As human beings, it’s in our nature to search for love. Having a romantic connection with someone is one of the most fulfilling feelings in the world. And while many of us are lucky enough to have a passionate relationship with someone throughout our lifetime, it can be a different story for a hopeless romantic. But what is a hopeless romantic? Is being hopelessly in love something to worry about? And how can you tell if you are one yourself? Keep reading for more information!
- Hopeless Romantics dream about grand romantic gestures and prioritize love.
- Although being hopelessly in love is not bad, it is essential to find balance in your love life.
What is a Hopeless Romantic?
A hopeless romantic desires a storybook romance filled with rainbows and butterflies. They dream about grand romantic gestures and blissful experiences, regardless of any negative encounters they’ve had with love in the past. All in all, a hopeless romantic often falls in love with the idea of being in love and what it can potentially offer, rather than the individual they decide to be with. This way, they can still have their version of happily ever after, even if the person they are with is not the best for them. Some other signs you or someone you know is a hopeless romantic are:
- They cannot notice red flags, even if they have been in a relationship with their partner for a long time.
- A hopeless romantic will fall hard for new people quickly. They tend to experience an instant connection with everyone they meet.
- An hopelessly in love individual will spend their time daydreaming about being in a relationship, getting married, and being in love.
- They tend to lovebomb their partners even if they are in a toxic relationship.
- A hopeless romantic may constantly find themselves in a one-sided relationship.
- Regardless of how many hurtful breakups they experience, they still believe their grandiose romantic relationship will happen.
- These individuals will make love and relationships their priority.
- They are straightforward and know precisely what they want in their version of a perfect partner.
- A hopeless romantic sees the best in everyone, despite how others treat them.
- They do not prioritize themselves and will go out of their way to make sure their partner is happy rather than take care of themselves.
- Although they date a lot, they have difficulties maintaining long-term relationships.
- They believe that nothing is more important than achieving their happily ever after.
Is it healthy to be a hopeless romantic?
Furthermore, now that we understand what a hopeless romantic is, you’re probably wondering whether being one is healthy or not. And to answer this question, there is nothing wrong with being hopelessly in love and appreciating the diverse aspects of romance. In fact, it is healthy to know what you want and expect from someone when you are in a relationship with them.
However, when you are unaware of hopeless romantic tendencies like those listed above, you can find yourself stuck in unhealthy situations. Moreover, hopeless romantics are more likely to experience more difficult breakups with partners as they have invested so much energy into another person. As a result, this can lead them to believe they have lost a considerable part of themselves, leading to unhealthy behaviors and a lack of self-esteem.
In addition, hopeless romantics cannot pick up on red flags in a relationship. It can put them at risk of being treated horribly without the self-awareness they require to leave a situation that is not healthy for them. Lastly, if you are a hopeless romantic, you likely set yourself up for failure more often than not when it comes to love. Again, this can leave you feeling more disappointed than fulfilled in love.
How to balance love and practicality
As mentioned above, there is nothing wrong with being a hopeless romantic. However, there are ways to balance love and practicality. You can find a partner who loves and treats you the way you deserve.
Here is how you can be a hopeful romantic rather than a hopeless romantic:
1. Be Clear with What You Want Up Front
The first way to find a healthy balance in love is to be upfront with what you expect and what you want from your potential partner. Even though dating can be overwhelming, it’s better to be upfront and communicate. Talk with your partner in the early stages of any relationship rather than become distracted by love and the honeymoon phase. This way, you can ensure that your relationship is 50/50, not one-sided.
2. Stay Away from Romanticizing Drama
Yes, all couples have their fair share of conflict and drama.

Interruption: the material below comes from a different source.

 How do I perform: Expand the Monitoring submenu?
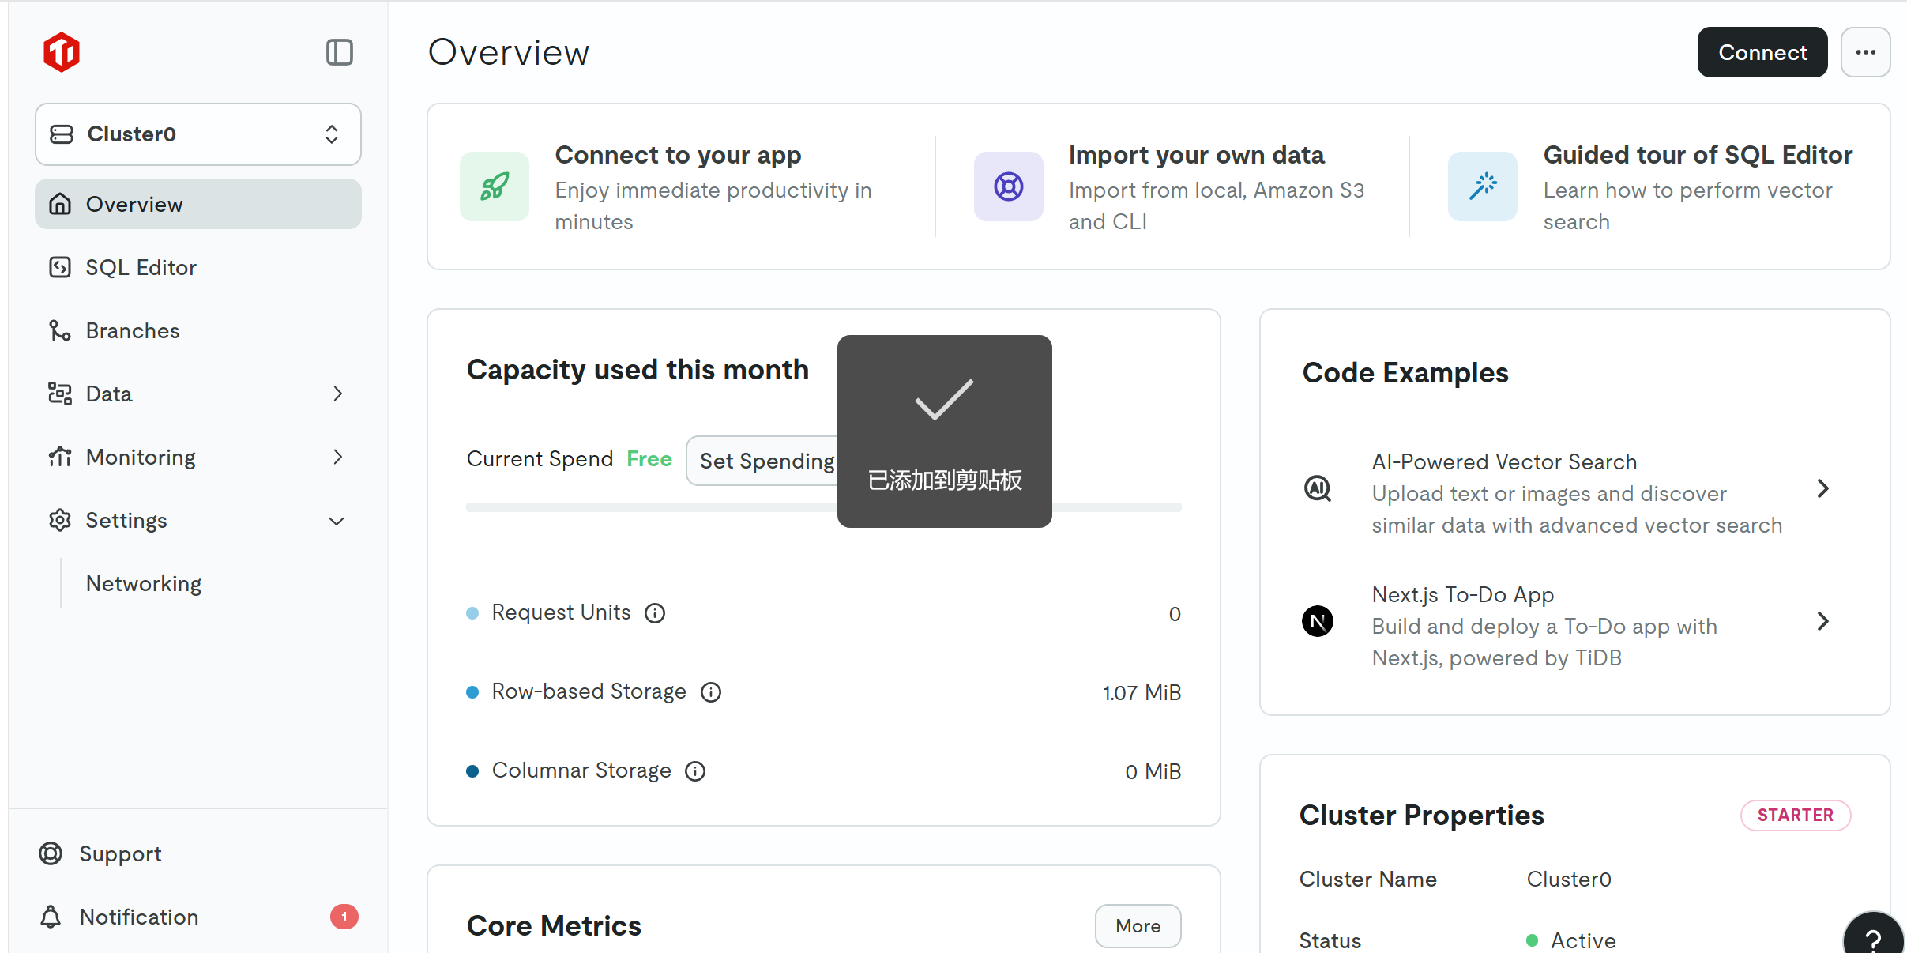pos(337,457)
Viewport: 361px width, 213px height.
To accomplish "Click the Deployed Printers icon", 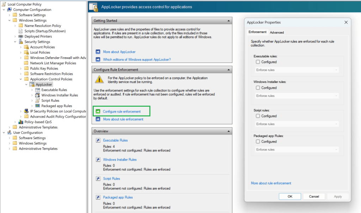I will coord(21,36).
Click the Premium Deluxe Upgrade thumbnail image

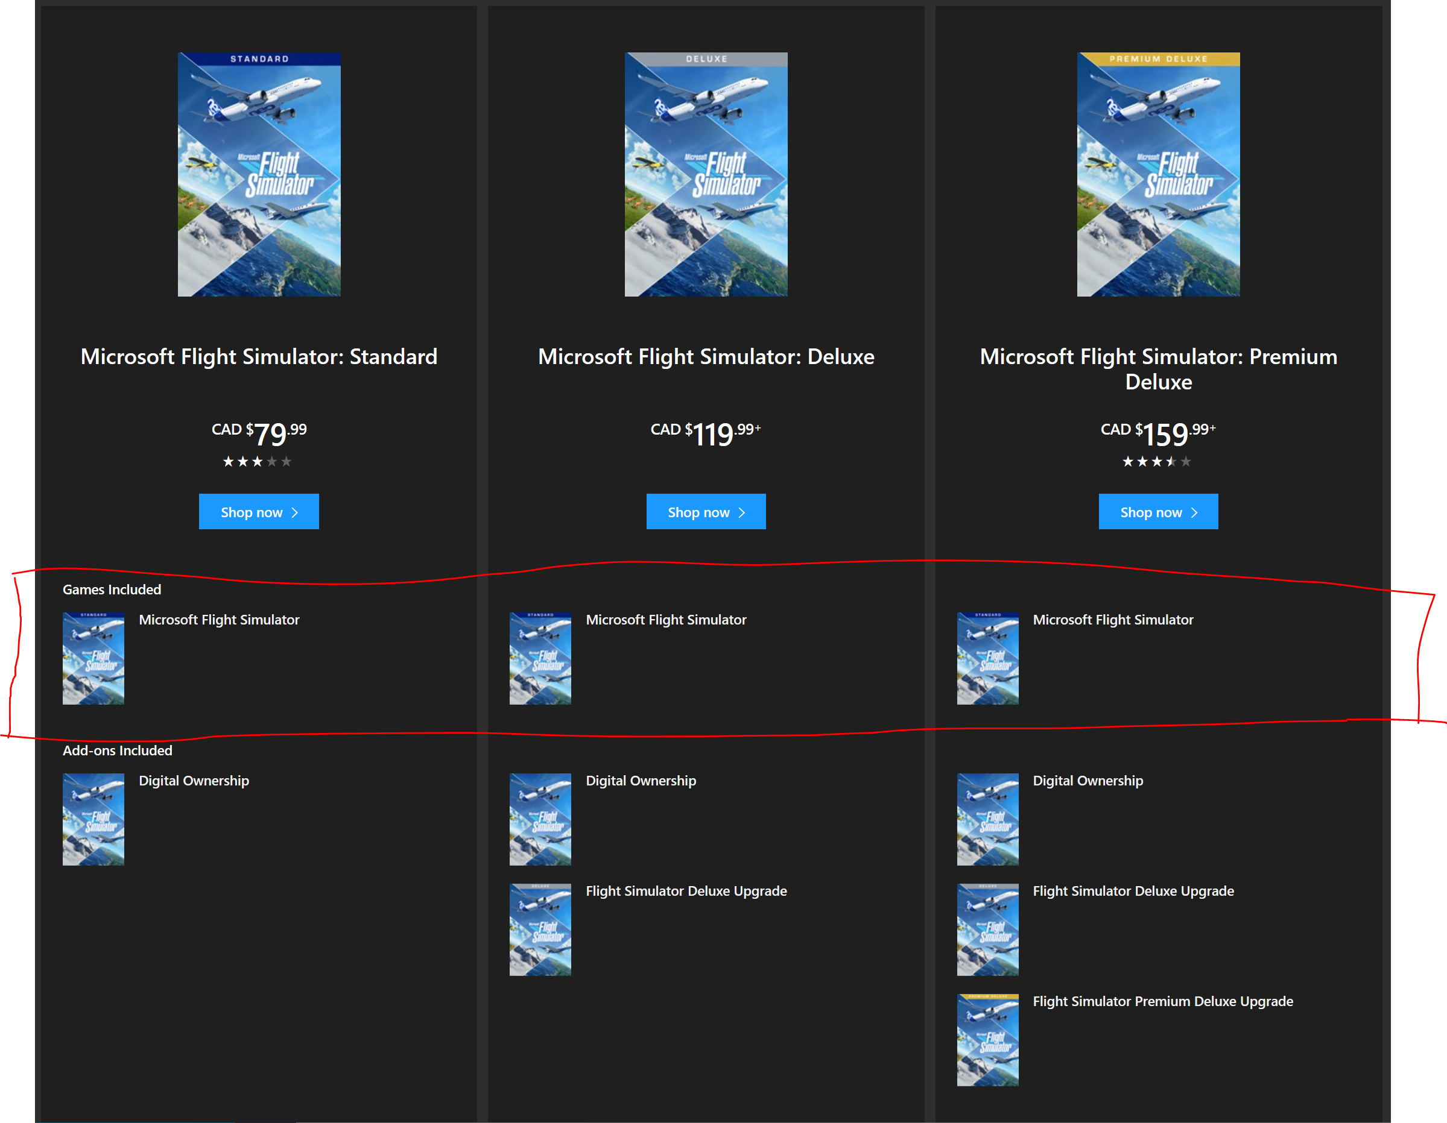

However, you mustn’t romanticize this conflict by allowing it to overshadow the positive aspects of your relationship. Therefore, you may be in a toxic relationship if you notice that you and your partner have not been getting along. So, rather than overlooking the negative aspects of your relationship, it is best to confront them and determine if your relationship is something you want to continue working on.
3. Don’t Focus on Grandiose Love Gestures
Like pushing drama under the rug, you also need to be realistic about grand love gestures rather than confronting them. While it is okay to dream of grand romantic gestures on special occasions, you should not let them define your relationship. Otherwise, you can overlook more minor gestures your partner provides you with every day and ignore the type of person.
4. Don’t Compare Your Relationship with Others
It’s easy to compare your relationship with others. However, it’s key to remember that all relationships are different, and people express love in different ways. Therefore, by focusing on other people’s relationships, you can take aspects of your own relationship for granted and remain looking for unattainable love.
5. Understand that Relationships Change Over Time
All relationships change over time, and therefore, you can’t expect to remain in the honeymoon phase forever. Thus, rather than being upset the honeymoon phase is over, try looking for new methods to romanticize your relationship. This way, you can keep that spark alive together.